Promotor buku ILALANG PEREMPUAN yang terus mendorong SASA untuk melahirkan karya perdana selalu membisikkan ke telinga penulisnya bahwa puisi itu bukan soal benar atau salah.
Puisi bisa saja tunduk terhadap pendoman-pedoman yang berlaku dan berterima secara umum tetapi puisi juga bebas tak mau diikat oleh apapun. Keindahan dari puisi akan diresepsi secara subjektif dari penafsiran masing-masing pembaca. Dengan demikan kaidah rasa, juga akan ditangkap dari kesepakatan keindahan yang juga akan berbeda-beda, tak terbatas.
Di lain hal, Abdul Mukhid selaku kurator buku iLaLang Perempuan terkejut ketika melihat fisik buku dengan tata letak yang tak lazim, di mana testimoni dari tujuh belas orang mengisi setiap 3-5 halaman puisi. Masing-masing testimoni tersebut berada di halaman kanan. Sungguh sangat berani.
Mengutip Karnaval Rasa Hati di Jalan Puisi yang disematkan oleh Prof. Djoko Saryono kepada SASA dengan menyebut buku iLaLang Perempuan adalah sebenar-benarnya pengejawantahan pengertian puisi paling klasik yaitu ungkapan perasaan hati dan isi hati manusia. Sebagaimana karnaval maka SASA menyuguhkan keterhanyutan rasa sebagai parade terhadap momen-momen puitis yang tentu jauh dari suasana menghentak-hentak pembaca, jauh dari suasana pamflet.
Pertanyaan lanjut yang bergelantungan di kepala saat puisi disuguhkan adalah bagaimana jika puisi terbaca sangat terang. Pembaca tak perlu repot menerka ada tidaknya sesuatu yang disembunyikan. Apakah puisi demikian termasuk bagian dari kekunoan, makna puisi yang diterjemahkan oleh manusia-manusia sebelumnya?

· · · · · · ·

*Instruksi Kerja*. Lanjutkan tulisan tentang buku puisi iLaLang Perempuan di atas, dimulai setelah kalimat terakhirnya.

*Catatan elemen antarmuka*.

· · · · · · ·

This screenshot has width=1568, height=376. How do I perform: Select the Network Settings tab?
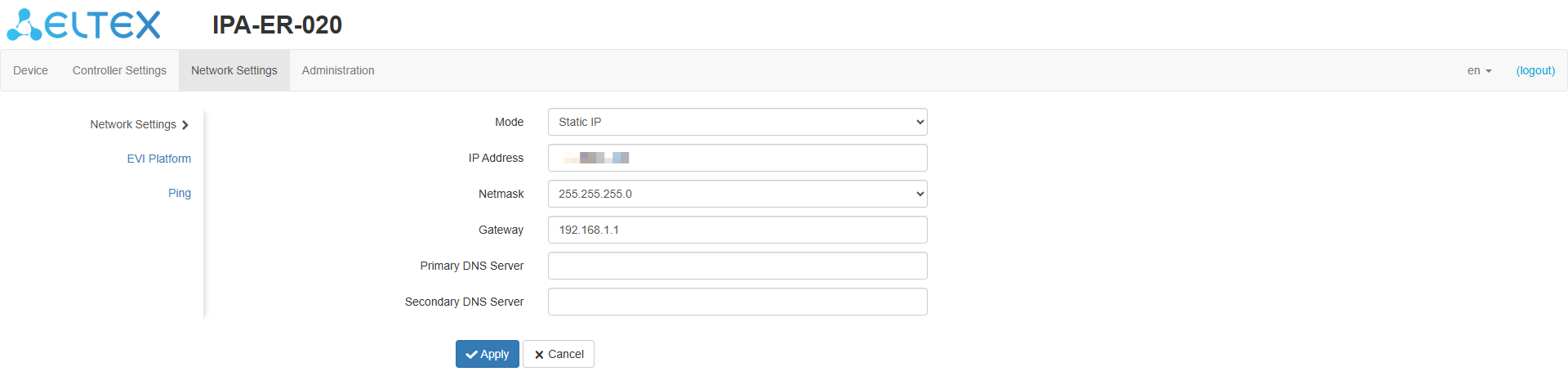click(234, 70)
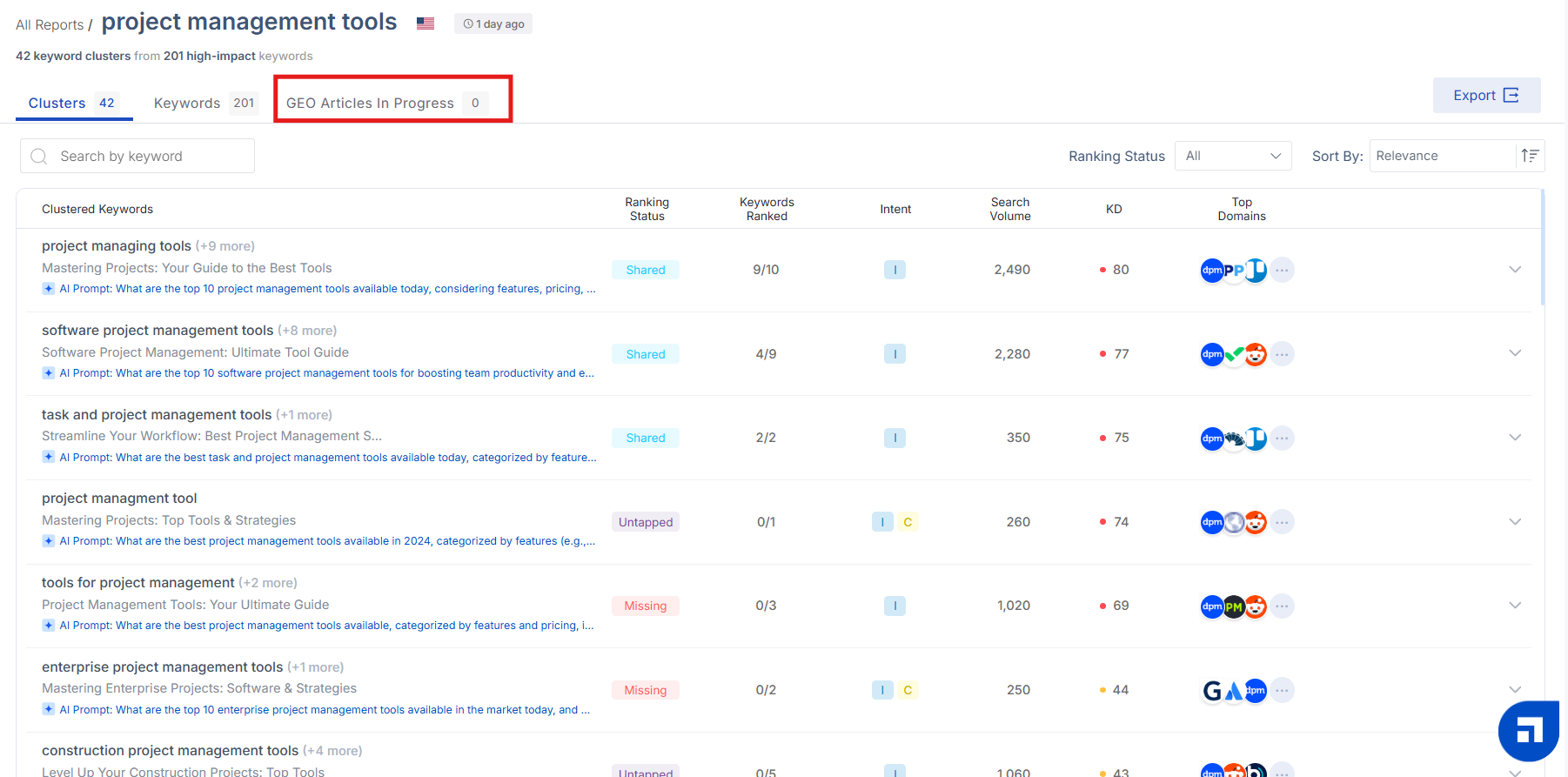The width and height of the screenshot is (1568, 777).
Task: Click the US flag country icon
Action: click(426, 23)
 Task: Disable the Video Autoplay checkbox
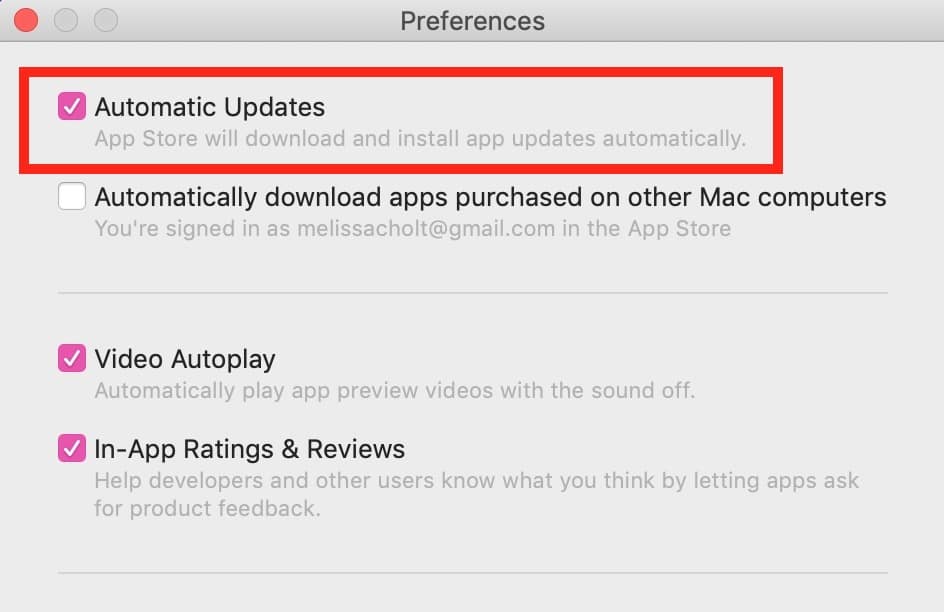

· · · · · · ·

*Jawaban*.
Menggamit judul yang tentu telah melalui prosesi matang dari sebuah kelahiran ada sebuah pertanyaan lain yang muncul. Mengapa judulnya bukan iLaLang Rindu? Sebab rindulah yang menjadi sentral puisi dan rindu juga sangat klop dengan ilalang, di mana rindu tidak berjenis kelamin, bukan?
Bagi moderator acara diskusi Dewi Alfianti (Banjarmasin) rindu adalah keluh kesah segala puisi. Rindu yang kadang hinggap tak teramat, menambat kata pada puisi. Mengharap puisi sudi menanggung derita yang dihujamkan puisi pada rongga jiwanya, dan puisi-puisi di buku SASA adalah rindu. Peserta diskusi ruang temu di sesi zoom tersebut tidak hanya dari pencinta puisi, penyair dari Indonesia saja tetapi hadir pula Tuan Harlym Yeo dari negeri jiran Malaysia yang menyempatkan diri membaca sebuah puisinya sebagai kado untuk kehidupan lebih baik di tahun kerbau logam (kalender cina).
Di penghujung diskusi, Hajriansyah mengalungkan harapan agar SASA yang telah menjejakkan langkah awal di dunia kepenyairan agar terus melangkah dengan terus menciptakan karya-karya yang bernas dan mumpuni. Semoga awal baik ini menjadi pembuka SASA untuk terus meneroka!